In reasons released last week, the court in Leaf v. Newton, 2017 BCSC 968, discharged the jury after hearing four weeks of evidence in a medical malpractice case due to the "improper" and "misleading" statements made by plaintiff's counsel during closing argument. Madam Justice Wedge said:
 THE COURT: The defendants in this medical malpractice trial have brought an application asking that I discharge the jury and, under R. 12-6(12), continue the trial by judge alone.
 The basis for this application is the closing address made by counsel for the plaintiff at the conclusion of this four-week trial. The defendants say the cumulative effect of the numerous alleged improper submissions cannot be rectified by cautions to the jury. They submit any attempts to rectify the transgressions will only magnify them in the minds of the jury members and enhance their prejudicial effect. Moreover, they say instructions to the jury to disregard submissions of counsel for the plaintiff could also prejudice the plaintiff in the eyes of the jury.
 Counsel for the plaintiff, not surprisingly, vigorously opposes this application. It is the plaintiff who sought a jury trial in this case, and her right to do so cannot be negated except in the most extraordinary of circumstances. Plaintiff’s counsel says this is not one of them. He correctly notes that there is a very heavy burden on the defendants in this case to convince the court that the jury ought to be discharged.
 Plaintiff’s counsel first of all revealed to the jury the terms of the arrangement between the plaintiff and the BCAS that resulted in them being released from the lawsuit. He told the jury that the paramedics were allowed out of the action “without paying a dime to the plaintiff” because in his opinion there was no case against the paramedics. He submitted further that blaming the paramedics was a “red herring,” part of the “fog” created in the case, clearly meaning “fog” created by the defendants. He submitted further that he, as counsel, was not in the business of suing people when there is no case against them.
 Plaintiff’s counsel went on to tell the jury that the “but for” test for causation was also known as the “so what” test, apparently attempting to downplay the test the plaintiff must meet as a matter of law. He also denigrated the expert evidence on causation, quoting Bob Dylan’s line “You don’t need to be a weatherman to know which way the wind is blowing.” He did not explain to the jury how that could be so, given that they have no expertise in neurology or emergency medicine.
 Plaintiff’s counsel repeatedly told the jury to cut through the fog, implying that much of the evidence called by the defendants was an attempt to obscure the truth. He appealed to the jury to decide the case on the basis of their sense of justice. He stated that people have a “sense of smell and of taste,” and that similarly the jury had a sense of justice such that they would remedy the wrong done to the plaintiff by the defendant.

- **Exercise data**:
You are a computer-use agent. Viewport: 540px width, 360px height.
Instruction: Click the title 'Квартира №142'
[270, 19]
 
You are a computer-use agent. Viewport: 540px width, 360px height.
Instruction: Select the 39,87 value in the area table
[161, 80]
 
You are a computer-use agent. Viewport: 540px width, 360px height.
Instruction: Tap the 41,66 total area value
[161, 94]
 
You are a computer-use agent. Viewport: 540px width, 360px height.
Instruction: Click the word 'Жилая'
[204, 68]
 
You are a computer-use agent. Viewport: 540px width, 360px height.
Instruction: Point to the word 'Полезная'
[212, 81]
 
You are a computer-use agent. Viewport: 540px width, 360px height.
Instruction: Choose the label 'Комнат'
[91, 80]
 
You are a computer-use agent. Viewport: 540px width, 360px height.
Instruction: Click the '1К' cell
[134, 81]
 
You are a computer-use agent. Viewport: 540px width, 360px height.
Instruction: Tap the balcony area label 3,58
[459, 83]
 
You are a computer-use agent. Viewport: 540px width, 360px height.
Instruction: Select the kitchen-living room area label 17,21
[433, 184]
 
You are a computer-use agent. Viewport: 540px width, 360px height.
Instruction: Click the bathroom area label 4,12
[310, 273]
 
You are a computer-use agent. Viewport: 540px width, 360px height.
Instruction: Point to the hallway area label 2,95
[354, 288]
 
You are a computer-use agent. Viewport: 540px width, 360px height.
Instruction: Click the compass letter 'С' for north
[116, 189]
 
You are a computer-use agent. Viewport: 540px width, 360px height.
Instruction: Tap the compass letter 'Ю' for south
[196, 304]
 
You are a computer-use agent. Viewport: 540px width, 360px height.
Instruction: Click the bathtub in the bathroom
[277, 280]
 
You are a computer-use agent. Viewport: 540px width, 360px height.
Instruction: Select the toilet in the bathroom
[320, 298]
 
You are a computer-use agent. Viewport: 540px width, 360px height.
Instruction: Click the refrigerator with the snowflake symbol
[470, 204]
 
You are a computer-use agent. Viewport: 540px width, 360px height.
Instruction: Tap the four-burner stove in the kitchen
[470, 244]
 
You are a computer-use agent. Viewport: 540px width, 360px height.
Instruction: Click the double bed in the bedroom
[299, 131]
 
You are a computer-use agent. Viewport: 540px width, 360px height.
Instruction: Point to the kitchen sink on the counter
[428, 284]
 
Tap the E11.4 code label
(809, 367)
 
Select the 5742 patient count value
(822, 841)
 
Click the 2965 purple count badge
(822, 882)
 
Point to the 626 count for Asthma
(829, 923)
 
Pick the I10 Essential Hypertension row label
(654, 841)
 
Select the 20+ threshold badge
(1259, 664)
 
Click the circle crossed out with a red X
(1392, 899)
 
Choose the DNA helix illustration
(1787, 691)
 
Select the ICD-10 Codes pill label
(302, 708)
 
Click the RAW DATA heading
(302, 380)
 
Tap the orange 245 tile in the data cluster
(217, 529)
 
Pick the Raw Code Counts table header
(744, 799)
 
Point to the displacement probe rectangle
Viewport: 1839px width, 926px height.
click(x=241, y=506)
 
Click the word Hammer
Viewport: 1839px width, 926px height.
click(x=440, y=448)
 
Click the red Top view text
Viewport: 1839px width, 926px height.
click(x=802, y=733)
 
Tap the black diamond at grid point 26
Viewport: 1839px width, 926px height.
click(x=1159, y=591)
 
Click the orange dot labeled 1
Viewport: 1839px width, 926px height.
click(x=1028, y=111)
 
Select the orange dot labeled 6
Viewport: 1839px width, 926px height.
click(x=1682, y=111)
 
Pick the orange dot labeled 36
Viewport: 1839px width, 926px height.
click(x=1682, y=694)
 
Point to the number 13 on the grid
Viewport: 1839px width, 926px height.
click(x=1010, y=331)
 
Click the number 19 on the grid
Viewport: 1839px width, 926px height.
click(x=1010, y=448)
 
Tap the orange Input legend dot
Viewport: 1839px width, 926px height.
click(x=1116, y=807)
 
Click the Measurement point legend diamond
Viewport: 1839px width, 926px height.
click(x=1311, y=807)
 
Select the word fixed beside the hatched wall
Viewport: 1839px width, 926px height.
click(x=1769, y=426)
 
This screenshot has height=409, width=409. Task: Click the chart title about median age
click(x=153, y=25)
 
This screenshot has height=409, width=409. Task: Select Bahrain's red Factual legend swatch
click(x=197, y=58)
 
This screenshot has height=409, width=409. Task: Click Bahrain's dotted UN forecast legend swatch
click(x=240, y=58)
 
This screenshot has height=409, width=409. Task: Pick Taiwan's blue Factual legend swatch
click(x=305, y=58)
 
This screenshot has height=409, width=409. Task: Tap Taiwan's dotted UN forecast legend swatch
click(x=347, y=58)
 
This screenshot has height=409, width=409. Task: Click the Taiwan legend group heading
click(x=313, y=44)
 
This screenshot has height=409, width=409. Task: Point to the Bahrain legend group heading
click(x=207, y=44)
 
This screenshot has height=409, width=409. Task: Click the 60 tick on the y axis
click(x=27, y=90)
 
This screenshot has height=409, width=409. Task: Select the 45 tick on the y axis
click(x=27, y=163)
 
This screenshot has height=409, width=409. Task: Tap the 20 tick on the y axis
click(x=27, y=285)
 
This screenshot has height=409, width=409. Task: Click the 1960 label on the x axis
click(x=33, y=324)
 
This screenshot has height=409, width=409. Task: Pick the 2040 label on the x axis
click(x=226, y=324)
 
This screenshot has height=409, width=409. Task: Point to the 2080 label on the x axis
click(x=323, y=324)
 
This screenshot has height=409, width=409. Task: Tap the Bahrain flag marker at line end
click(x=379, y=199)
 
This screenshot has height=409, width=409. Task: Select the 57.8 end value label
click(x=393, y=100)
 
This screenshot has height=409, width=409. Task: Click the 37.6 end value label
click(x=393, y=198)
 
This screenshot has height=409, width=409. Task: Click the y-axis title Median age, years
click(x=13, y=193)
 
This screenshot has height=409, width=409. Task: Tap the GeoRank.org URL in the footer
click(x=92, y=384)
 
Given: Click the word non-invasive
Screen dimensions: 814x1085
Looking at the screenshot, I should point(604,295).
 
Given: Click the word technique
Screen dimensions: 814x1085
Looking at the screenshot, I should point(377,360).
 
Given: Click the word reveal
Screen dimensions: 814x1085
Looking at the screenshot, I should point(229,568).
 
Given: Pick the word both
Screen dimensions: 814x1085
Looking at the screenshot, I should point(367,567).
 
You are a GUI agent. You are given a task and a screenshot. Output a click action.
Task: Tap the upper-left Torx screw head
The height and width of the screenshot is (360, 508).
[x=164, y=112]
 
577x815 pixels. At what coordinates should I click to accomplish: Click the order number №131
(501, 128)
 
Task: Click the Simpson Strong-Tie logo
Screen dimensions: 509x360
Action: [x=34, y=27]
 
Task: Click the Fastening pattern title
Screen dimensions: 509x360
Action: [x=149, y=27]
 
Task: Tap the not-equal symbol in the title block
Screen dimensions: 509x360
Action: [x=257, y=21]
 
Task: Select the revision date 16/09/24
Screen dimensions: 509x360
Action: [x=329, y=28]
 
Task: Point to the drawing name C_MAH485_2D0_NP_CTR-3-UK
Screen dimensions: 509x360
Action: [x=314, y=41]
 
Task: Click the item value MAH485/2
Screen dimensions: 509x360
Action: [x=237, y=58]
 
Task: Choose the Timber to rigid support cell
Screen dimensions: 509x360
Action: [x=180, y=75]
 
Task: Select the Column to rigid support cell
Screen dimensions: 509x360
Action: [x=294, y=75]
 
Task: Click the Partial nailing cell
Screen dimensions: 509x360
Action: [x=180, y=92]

- **Problem to work on**: From the jury discharge ruling above, copy out everything from "Plaintiff’s counsel repeatedly" down to "by the defendant.".

- **Task solution**:
Plaintiff’s counsel repeatedly told the jury to cut through the fog, implying that much of the evidence called by the defendants was an attempt to obscure the truth. He appealed to the jury to decide the case on the basis of their sense of justice. He stated that people have a “sense of smell and of taste,” and that similarly the jury had a sense of justice such that they would remedy the wrong done to the plaintiff by the defendant.